Idylls from Messina
- Title page for Idyllen aus Messina (German language edition from 1973)
- Author: Friedrich Nietzsche
- Original title: Idyllen aus Messina
- Language: German
- Genre: Poetry
- Publication date: 1882
- Preceded by: Morgenröte. Gedanken über die moralischen Vorurteile
- Followed by: Die fröhliche Wissenschaft

= Idylls from Messina =

1882 set of eight idylls composed by Friedrich Nietzsche

Idylls from Messina (Idyllen aus Messina) is a set of eight idylls composed by Friedrich Nietzsche. These poems were written in Sicily during the spring of 1882, where Nietzsche remained for three weeks after arriving from Genoa.
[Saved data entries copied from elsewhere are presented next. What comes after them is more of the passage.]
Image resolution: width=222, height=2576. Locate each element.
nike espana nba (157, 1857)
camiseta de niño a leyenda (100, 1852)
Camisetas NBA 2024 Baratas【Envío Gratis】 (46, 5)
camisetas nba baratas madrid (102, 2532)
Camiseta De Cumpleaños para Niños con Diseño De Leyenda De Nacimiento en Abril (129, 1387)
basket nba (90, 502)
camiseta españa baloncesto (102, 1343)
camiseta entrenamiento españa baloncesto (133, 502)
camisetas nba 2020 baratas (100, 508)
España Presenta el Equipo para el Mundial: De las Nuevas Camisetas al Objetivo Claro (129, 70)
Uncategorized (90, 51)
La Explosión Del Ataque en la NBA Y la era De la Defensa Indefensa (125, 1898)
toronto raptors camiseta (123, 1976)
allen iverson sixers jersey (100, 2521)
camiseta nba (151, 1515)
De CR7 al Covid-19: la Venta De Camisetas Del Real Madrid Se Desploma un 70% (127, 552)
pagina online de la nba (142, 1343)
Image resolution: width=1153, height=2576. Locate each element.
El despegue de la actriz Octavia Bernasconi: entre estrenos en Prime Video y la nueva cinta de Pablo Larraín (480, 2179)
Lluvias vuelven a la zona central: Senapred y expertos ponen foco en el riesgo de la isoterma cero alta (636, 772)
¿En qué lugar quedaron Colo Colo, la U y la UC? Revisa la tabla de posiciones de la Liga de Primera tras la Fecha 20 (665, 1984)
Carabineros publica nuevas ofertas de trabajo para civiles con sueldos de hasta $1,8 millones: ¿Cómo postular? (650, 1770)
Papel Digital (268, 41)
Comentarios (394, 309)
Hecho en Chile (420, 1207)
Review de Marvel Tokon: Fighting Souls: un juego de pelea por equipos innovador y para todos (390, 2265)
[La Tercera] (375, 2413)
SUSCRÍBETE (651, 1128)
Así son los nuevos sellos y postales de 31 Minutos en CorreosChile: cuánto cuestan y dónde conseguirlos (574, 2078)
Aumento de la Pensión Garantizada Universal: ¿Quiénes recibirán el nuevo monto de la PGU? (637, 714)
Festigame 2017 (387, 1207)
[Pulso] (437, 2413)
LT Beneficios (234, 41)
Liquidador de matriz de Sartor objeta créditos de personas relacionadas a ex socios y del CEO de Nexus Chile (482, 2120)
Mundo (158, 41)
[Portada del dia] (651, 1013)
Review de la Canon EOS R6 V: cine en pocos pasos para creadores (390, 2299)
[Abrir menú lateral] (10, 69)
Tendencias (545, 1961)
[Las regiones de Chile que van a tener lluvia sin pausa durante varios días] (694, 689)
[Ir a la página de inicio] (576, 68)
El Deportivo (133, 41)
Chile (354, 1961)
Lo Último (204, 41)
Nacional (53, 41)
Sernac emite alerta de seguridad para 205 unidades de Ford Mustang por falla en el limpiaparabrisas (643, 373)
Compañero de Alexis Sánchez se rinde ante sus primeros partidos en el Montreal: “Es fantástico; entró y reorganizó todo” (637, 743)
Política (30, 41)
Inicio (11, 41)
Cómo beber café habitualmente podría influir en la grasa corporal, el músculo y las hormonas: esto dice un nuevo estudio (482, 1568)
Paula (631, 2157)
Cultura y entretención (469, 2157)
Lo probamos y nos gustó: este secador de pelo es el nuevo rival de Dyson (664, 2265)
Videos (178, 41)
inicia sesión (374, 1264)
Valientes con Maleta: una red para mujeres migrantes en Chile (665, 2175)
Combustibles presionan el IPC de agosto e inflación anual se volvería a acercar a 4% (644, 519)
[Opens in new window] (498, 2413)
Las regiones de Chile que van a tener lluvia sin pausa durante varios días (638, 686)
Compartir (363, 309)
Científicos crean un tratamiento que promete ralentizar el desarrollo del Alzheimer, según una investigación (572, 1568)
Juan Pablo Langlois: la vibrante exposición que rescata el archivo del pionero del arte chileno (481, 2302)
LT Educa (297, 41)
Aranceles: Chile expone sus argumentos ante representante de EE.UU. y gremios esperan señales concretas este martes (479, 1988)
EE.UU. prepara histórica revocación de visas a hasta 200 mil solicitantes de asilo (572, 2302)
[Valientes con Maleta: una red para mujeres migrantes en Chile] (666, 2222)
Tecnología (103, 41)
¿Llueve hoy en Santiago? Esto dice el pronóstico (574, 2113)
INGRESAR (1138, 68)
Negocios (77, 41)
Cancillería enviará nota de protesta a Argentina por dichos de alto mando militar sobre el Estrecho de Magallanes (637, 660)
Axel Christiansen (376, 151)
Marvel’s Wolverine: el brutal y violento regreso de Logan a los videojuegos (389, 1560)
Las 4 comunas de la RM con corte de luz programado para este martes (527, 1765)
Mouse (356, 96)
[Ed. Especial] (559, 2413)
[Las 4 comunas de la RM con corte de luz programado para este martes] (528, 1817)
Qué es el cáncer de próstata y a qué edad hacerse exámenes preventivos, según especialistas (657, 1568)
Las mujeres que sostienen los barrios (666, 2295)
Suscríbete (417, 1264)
In May 1882, those eight idylls were published in Internationale Monatschrift by Ernst Schmeitzner, Nietzsche's publisher at the time, with whom he would later sever all ties and whom he will eventually sue. They stem from the same voluminous amount of poetic attempts he took upon himself from February to April 1882, from which Nietzsche later composed his Vorspiel in deutschen Reimen to Die fröhliche Wissenschaft in 1882. From these eight poems, Nietzsche used six, in marginally modified form, for the Lieder des Prinzen Vogelfrei, the appendix for the second edition of Die fröhliche Wissenschaft in 1887.